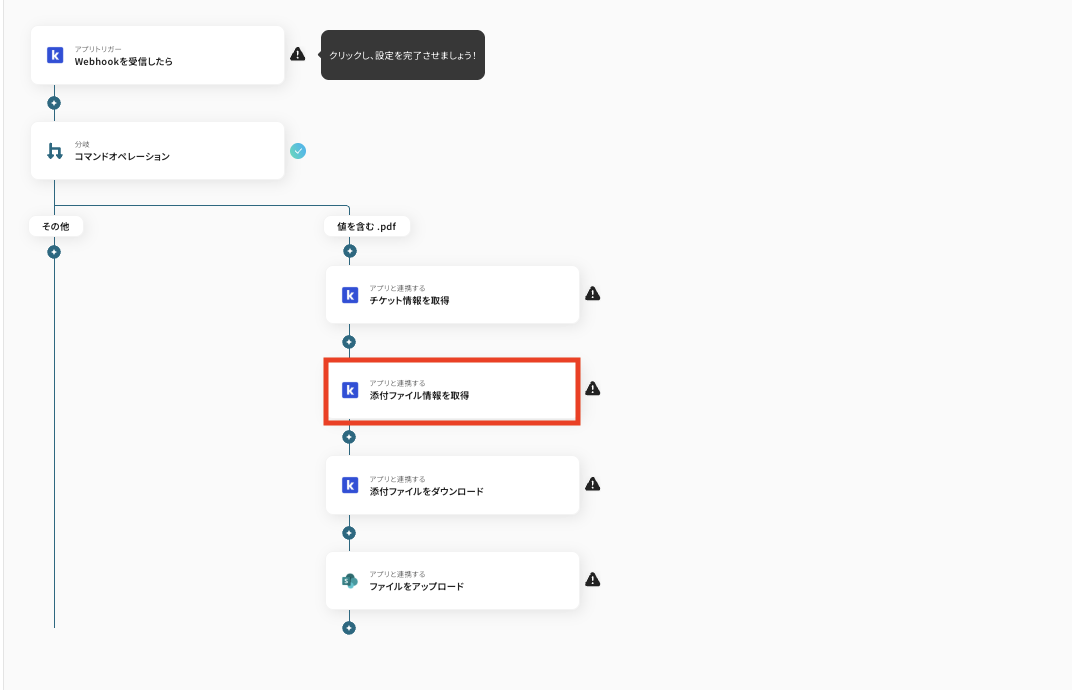Select the 値を含む .pdf branch label
Viewport: 1072px width, 690px height.
pos(367,227)
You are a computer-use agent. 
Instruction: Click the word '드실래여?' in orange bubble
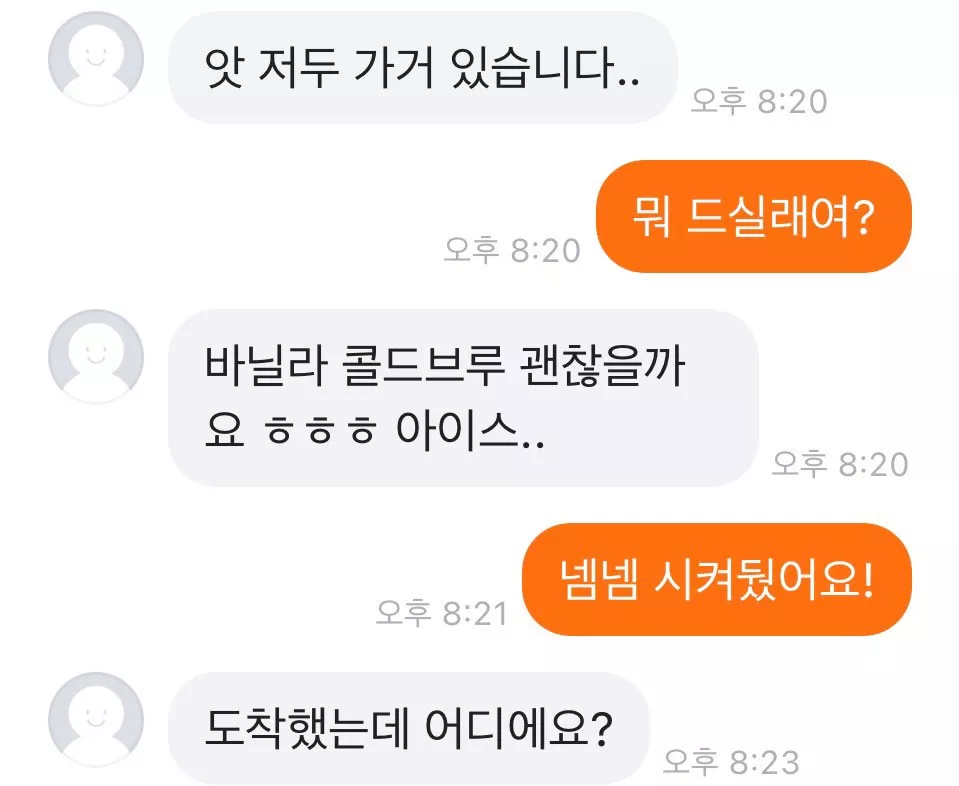point(780,217)
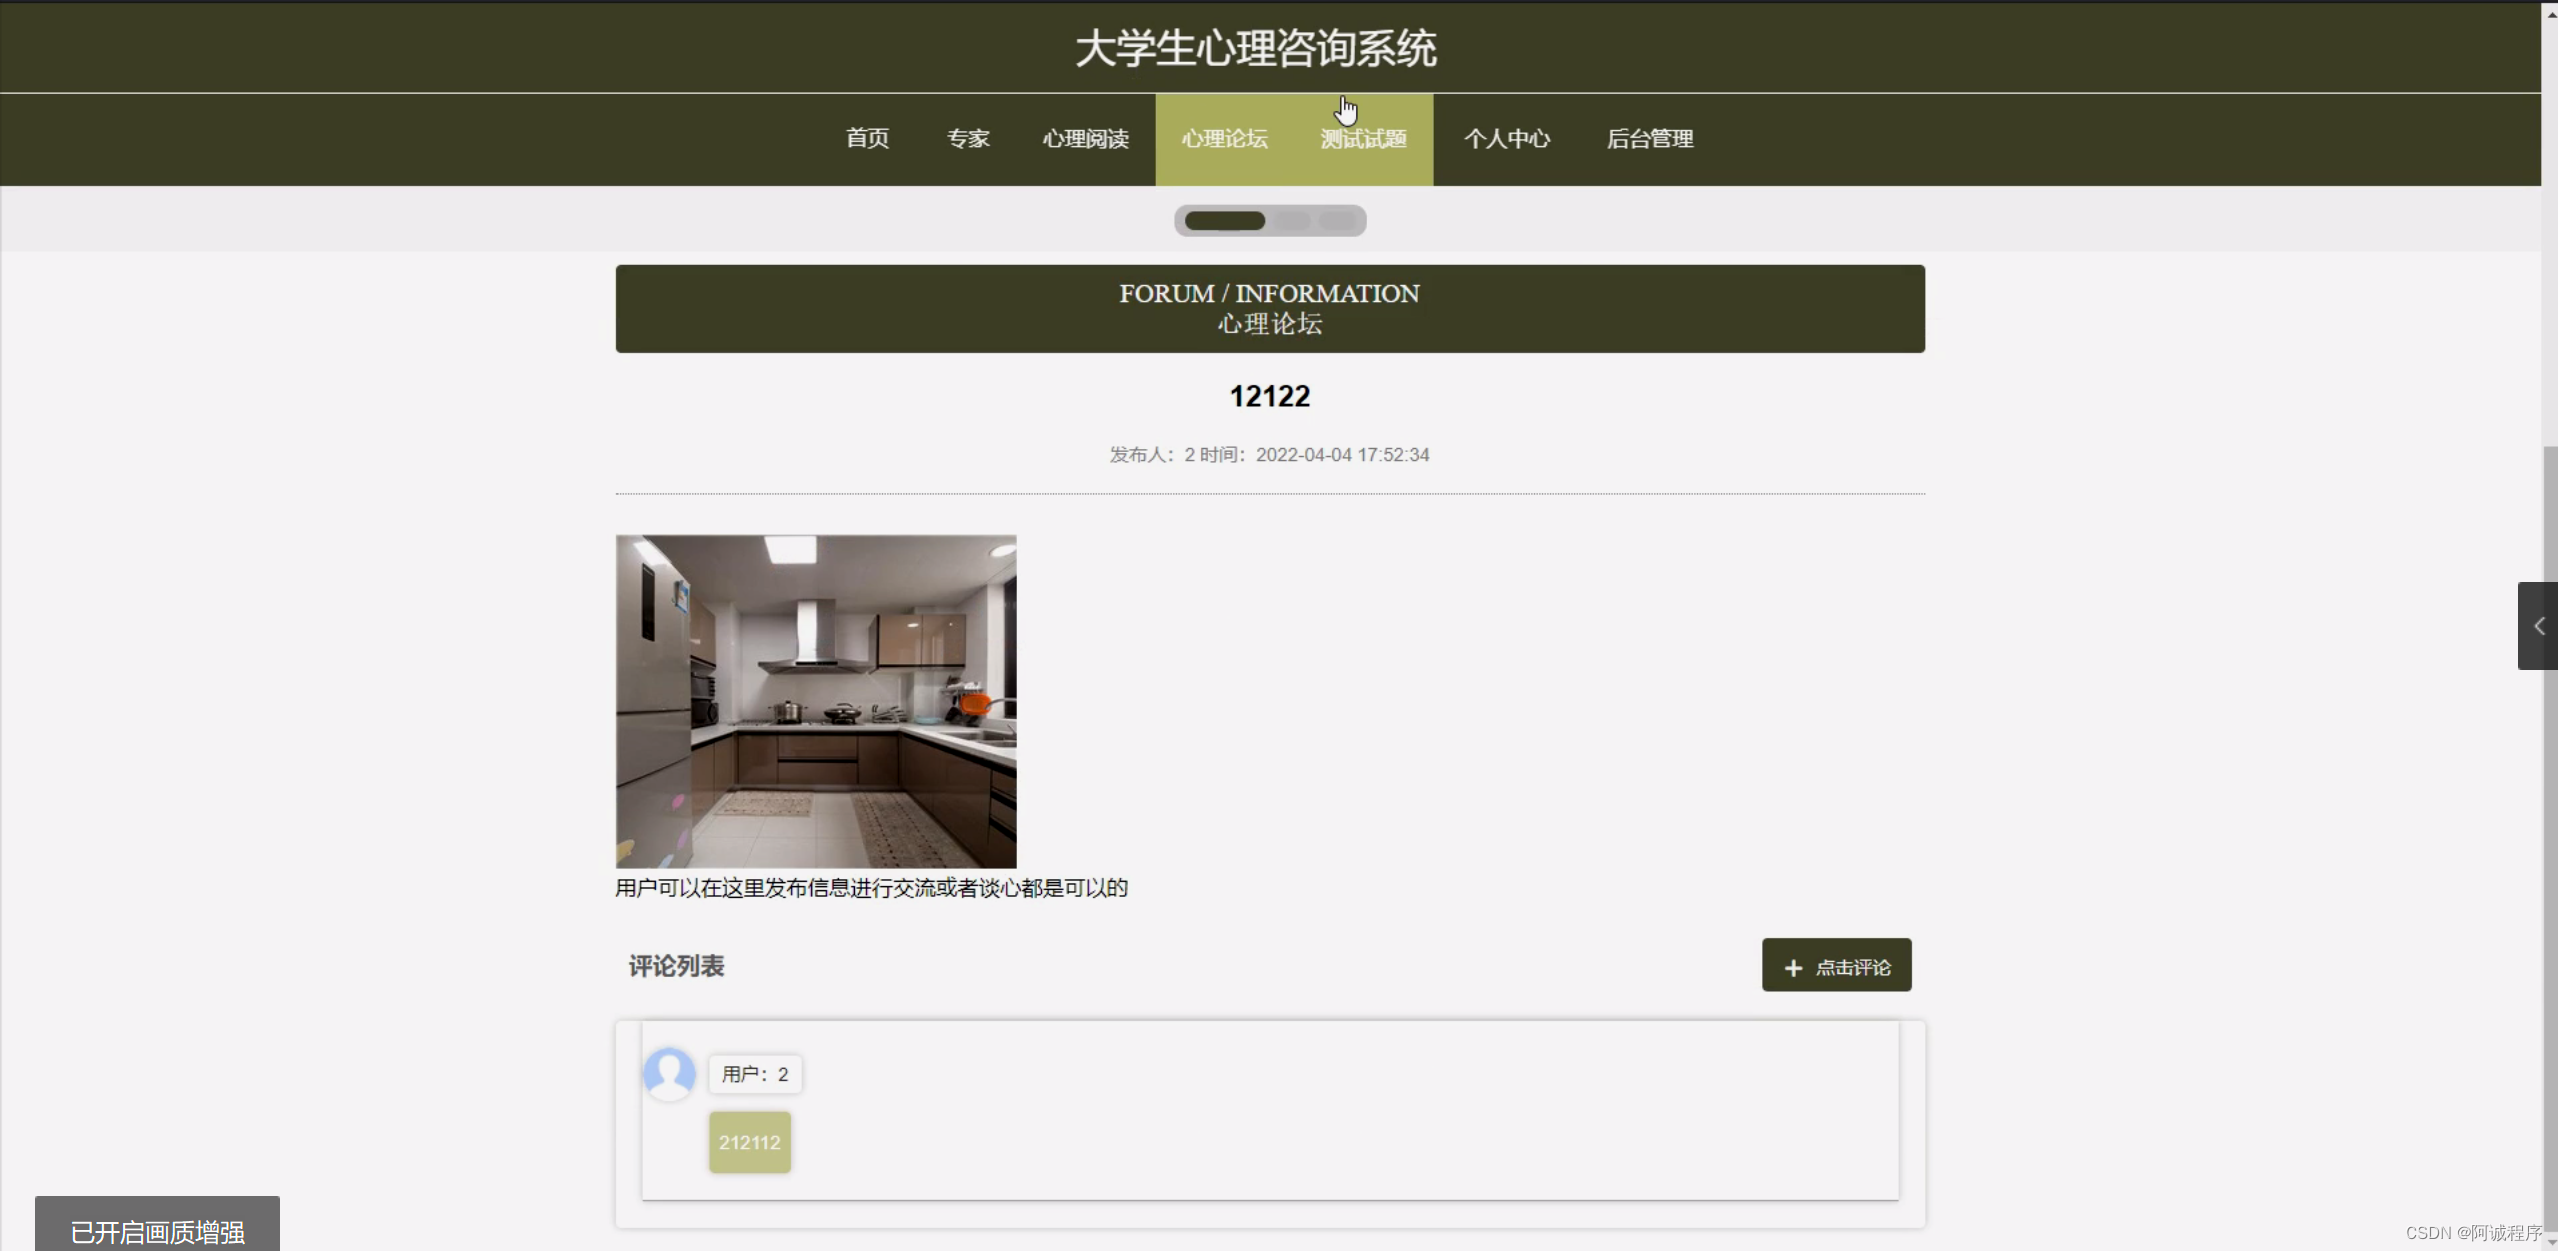
Task: Click the plus icon on comment button
Action: (x=1793, y=967)
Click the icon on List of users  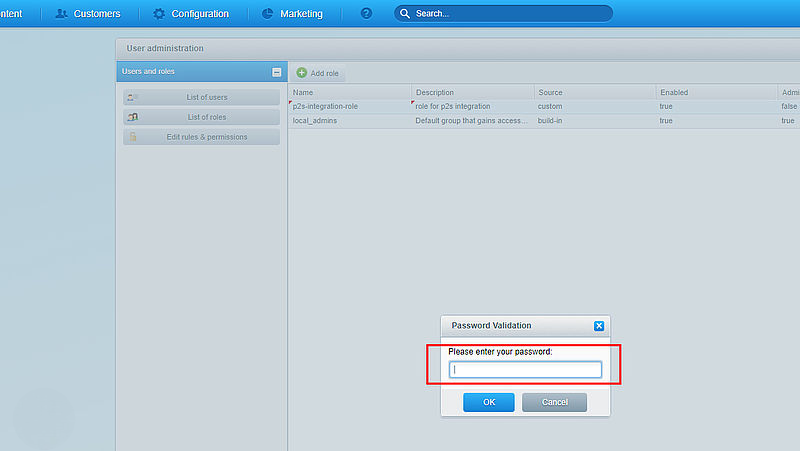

++++++

__Exercise description__
Copy the rows above word for word, leaving out the pictures.

__Solution to this problem__
Select the 値を含む .pdf branch label
Viewport: 1072px width, 690px height.
pos(367,227)
You are a computer-use agent. 
Instruction: Click the word '드실래여?' in orange bubble
point(780,217)
Task: Click the plus icon on comment button
Action: (x=1793, y=967)
Click the icon on List of users  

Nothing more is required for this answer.